Supreme Court President Esther Hayut fired a warning shot across the bow of Knesset Speaker Yuli Edelstein on Thursday, demanding to know, “Why can’t the Knesset open today?”
Technically, she was sitting on a panel of justices addressing the constitutionality of the new Shin Bet (Israel Security Agency) surveillance of citizens infected with the coronavirus. But the hearing ended up intertwining inextricably with related petitions connected to the fight between the Likud’s Edelstein and Blue and White about forming Knesset committees.
Blue and White demanded the committees open already Wednesday, including the Intelligence Subcommittee to oversee the Shin Bet’s new surveillance powers. Edelstein preferred to wait until next Monday in hopes of reaching a deal between Likud and Blue and White that could also prevent his ousting as speaker.
“Replacing the Knesset speaker would be the final nail in the coffin, ending the remaining chances of a national-unity government,” Edelstein said Thursday night following a full day of attacks from Blue and White leader Benny Gantz.
Another moment linking the two issues was when Justice Noam Sohlberg appeared to be so perturbed by Edelstein’s halting Knesset business that he entered an interim order pressuring the Knesset speaker mid-hearing, while sitting next to Hayut hearing the surveillance issue.

### DATASET EXTRACT:
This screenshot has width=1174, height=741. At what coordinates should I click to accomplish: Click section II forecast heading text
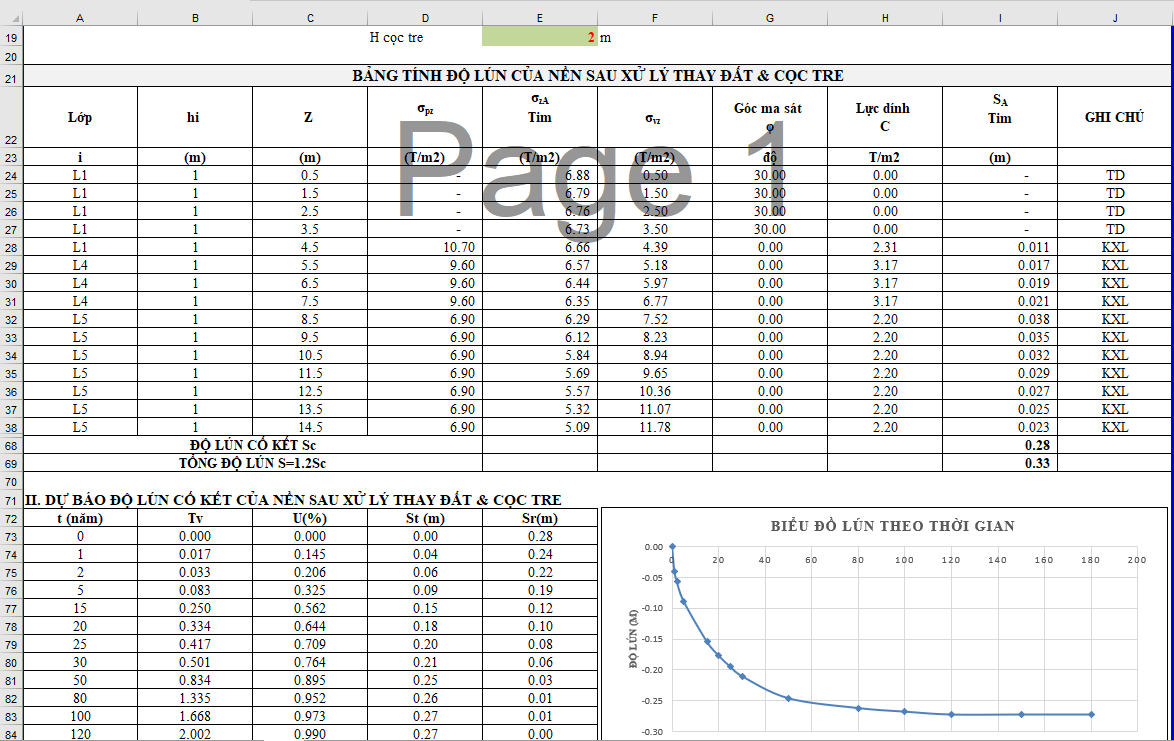[x=293, y=499]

### YOUR ASSIGNMENT:
Resume the news report on the Supreme Court hearing and the Knesset speaker dispute, starting right after its last sentence.

### ANSWER FOR THIS EXERCISE:
Only hours earlier on Thursday, the Movement for the Quality of Government in Israel filed a petition to get the High Court of Justice to compel Edelstein to open the Knesset to votes relating to its committees and operations after Edelstein said he would not allow them. Blue and White joined the petition and added to it a request that the court force a vote for Knesset speaker.
Sohlberg’s order said Edelstein must explain himself in writing by Sunday at 10:00 a.m., that a hearing is set for Sunday at 4:00 p.m. and that both sides agree to an interim conditional order by the court cutting through procedural niceties so that the court can rule almost immediately.
Not far from the Supreme Court, a demonstration of some 200 people, who arrived in vehicles, protested what they called “damage done to Israel’s democracy” by Prime Minister Benjamin Netanyahu and Edelstein. Eight protesters were arrested. The police gave fines of NIS 5,000, which is imposed on anyone who violates Health Ministry regulations forbidding gatherings of more than 10 people due to the coronavirus pandemic. The police denied accusations that the arrests and fines were political.
Around 11:30 a.m. on Thursday, Sohlberg was sitting on a panel of justices hearing a petition to freeze Shin Bet surveillance of coronavirus-infected citizens. During the hearing, it is believed that a staff member came to Sohlberg to sign the order regarding Edelstein and that he signed while the arguments were ongoing on the Shin Bet issue.
That Sohlberg’s decision was issued while he was still at the Shin Bet hearing and did not wait until later in the day would appear to show how seriously he views the situation as being urgent.
The Shin Bet surveillance went into effect on Tuesday based on a government decision, but without a Knesset sign-off, when the Knesset Intelligence Subcommittee, headed by top Blue and White official Gabi Ashkenazi, demanded further clarifications.
Initially, Attorney-General Avichai Mandelblit had said the Shin Bet surveillance would not start without a Knesset sign-off but later reversed himself, saying political delays in the Knesset’s functioning made waiting impossible and could put lives in danger.
On Tuesday, the High Court rejected an immediate intermediate freeze but agreed to hold Thursday’s hearing.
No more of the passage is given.